Re: Can we use spark inside a web service?

2016-03-14 Thread Evan Chan

Andres,

A couple points:

1) If you look at my post, you can see that you could use Spark for
low-latency - many sub-second queries could be executed in under a
second, with the right technology.  It really depends on "real time"
definition, but I believe low latency is definitely possible.
2) Akka-http over SparkContext - this is essentially what Spark Job
Server does.  (it uses Spray, whic is the predecessor to akka-http
we will upgrade once Spark 2.0 is incorporated)
3) Someone else can probably talk about Ignite, but it is based on a
distributed object cache. So you define your objects in Java, POJOs,
annotate which ones you want indexed, upload your jars, then you can
execute queries.   It's a different use case than typical OLAP.
There is some Spark integration, but then you would have the same
bottlenecks going through Spark.


On Fri, Mar 11, 2016 at 5:02 AM, Andrés Ivaldi <iaiva...@gmail.com> wrote:
> nice discussion , I've a question about  Web Service with Spark.
>
> What Could be the problem using Akka-http as web service (Like play does ) ,
> with one SparkContext created , and the queries over -http akka using only
> the instance of  that SparkContext ,
>
> Also about Analytics , we are working on real- time Analytics and as Hemant
> said Spark is not a solution for low latency queries.
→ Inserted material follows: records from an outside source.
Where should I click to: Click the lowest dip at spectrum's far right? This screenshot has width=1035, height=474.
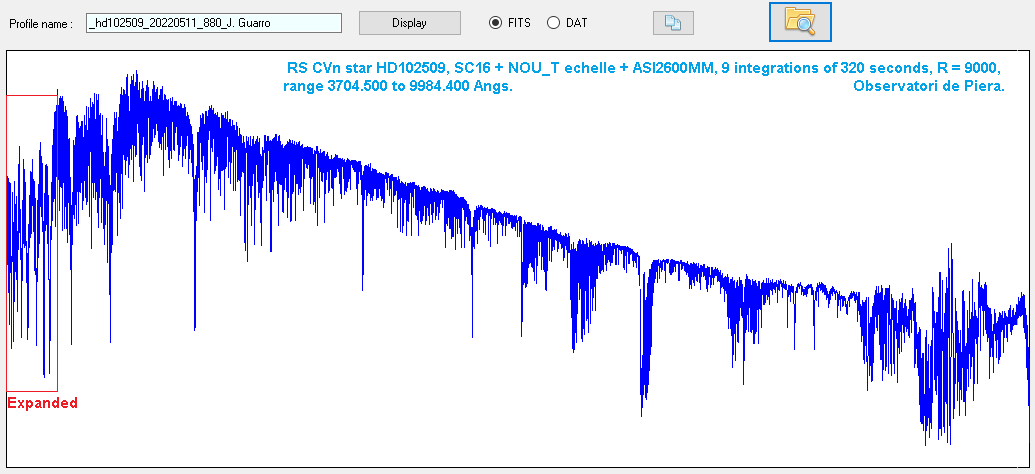tap(927, 441)
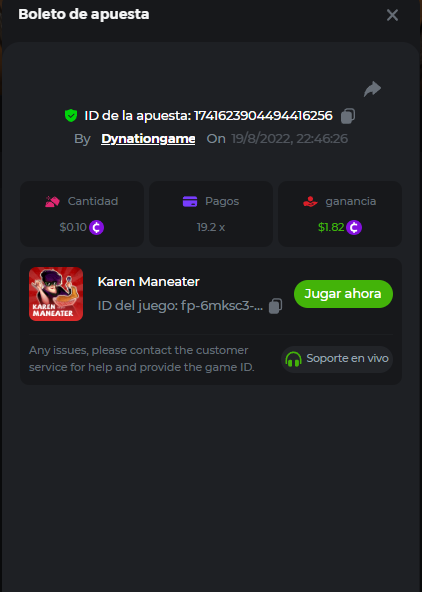Image resolution: width=422 pixels, height=592 pixels.
Task: Click the Cantidad pink money icon
Action: (52, 201)
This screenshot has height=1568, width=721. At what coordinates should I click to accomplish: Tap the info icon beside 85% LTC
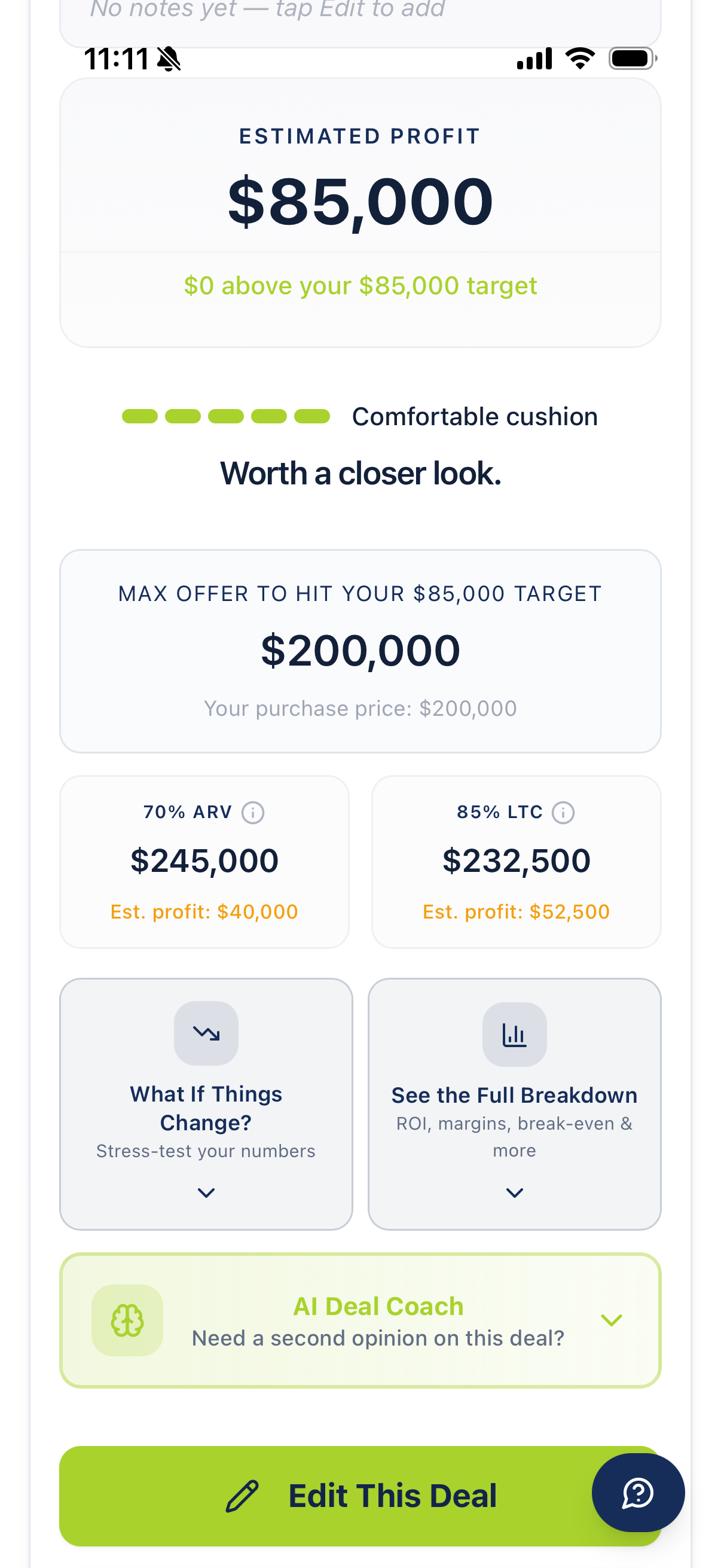pyautogui.click(x=563, y=813)
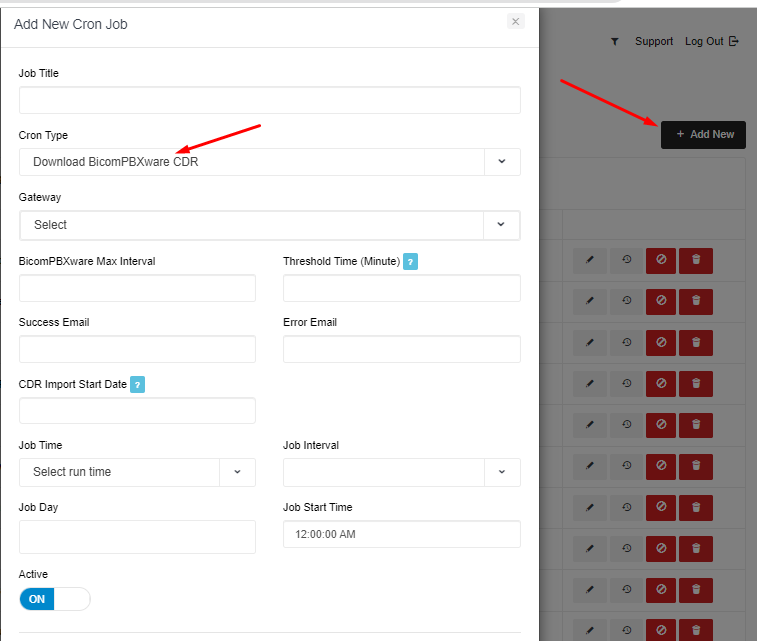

What about using
> Ingite for that?
>
>
> On Fri, Mar 11, 2016 at 6:52 AM, Hemant Bhanawat <hemant9...@gmail.com>
> wrote:
>>
>> Spark-jobserver is an elegant product that builds concurrency on top of
>> Spark. But, the current design of DAGScheduler prevents Spark to become a
>> truly concurrent solution for low latency queries. DagScheduler will turn
>> out to be a bottleneck for low latency queries. Sparrow project was an
>> effort to make Spark more suitable for such scenarios but it never made it
>> to the Spark codebase. If Spark has to become a highly concurrent solution,
>> scheduling has to be distributed.
>>
>> Hemant Bhanawat
>> www.snappydata.io
>>
>> On Fri, Mar 11, 2016 at 7:02 AM, Chris Fregly <ch...@fregly.com> wrote:
>>>
>>> great discussion, indeed.
>>>
>>> Mark Hamstra and i spoke offline just now.
>>>
>>> Below is a quick recap of our discussion on how they've achieved
>>> acceptable performance from Spark on the user request/response path (@mark-
>>> feel free to correct/comment).
>>>
>>> 1) there is a big difference in request/response latency between
>>> submitting a full Spark Application (heavy weight) versus having a
>>> long-running Spark Application (like Spark Job Server) that submits
>>> lighter-weight Jobs using a shared SparkContext.  mark is obviously using
>>> the latter - a long-running Spark App.
>>>
>>> 2) there are some enhancements to Spark that are required to achieve
>>> acceptable user request/response times.  some links that Mark provided are
>>> as follows:
>>>
>>> https://issues.apache.org/jira/browse/SPARK-11838
>>> https://github.com/apache/spark/pull/11036
>>> https://github.com/apache/spark/pull/11403
>>> https://issues.apache.org/jira/browse/SPARK-13523
>>> https://issues.apache.org/jira/browse/SPARK-13756
>>>
>>> Essentially, a deeper level of caching at the shuffle file layer to
>>> reduce compute and memory between queries.
>>>
>>> Note that Mark is running a slightly-modified version of stock Spark.
>>> (He's mentioned this in prior posts, as well.)
>>>
>>> And I have to say that I'm, personally, seeing more and more
>>> slightly-modified versions of Spark being deployed to production to
>>> workaround outstanding PR's and Jiras.
>>>
>>> this may not be what people want to hear, but it's a trend that i'm
>>> seeing lately as more and more customize Spark to their specific use cases.
>>>
>>> Anyway, thanks for the good discussion, everyone!  This is why we have
>>> these lists, right!  :)
>>>
>>>
>>> On Thu, Mar 10, 2016 at 7:51 PM, Evan Chan <velvia.git...@gmail.com>
>>> wrote:
>>>>
>>>> One of the premises here is that if you can restrict your workload to
>>>> fewer cores - which is easier with FiloDB and careful data modeling -
>>>> you can make this work for much higher concurrency and lower latency
>>>> than most typical Spark use cases.
>>>>
>>>> The reason why it typically does not work in production is that most
>>>> people are using HDFS and files.  These data sources are designed for
>>>> running que

Re: Can we use spark inside a web service?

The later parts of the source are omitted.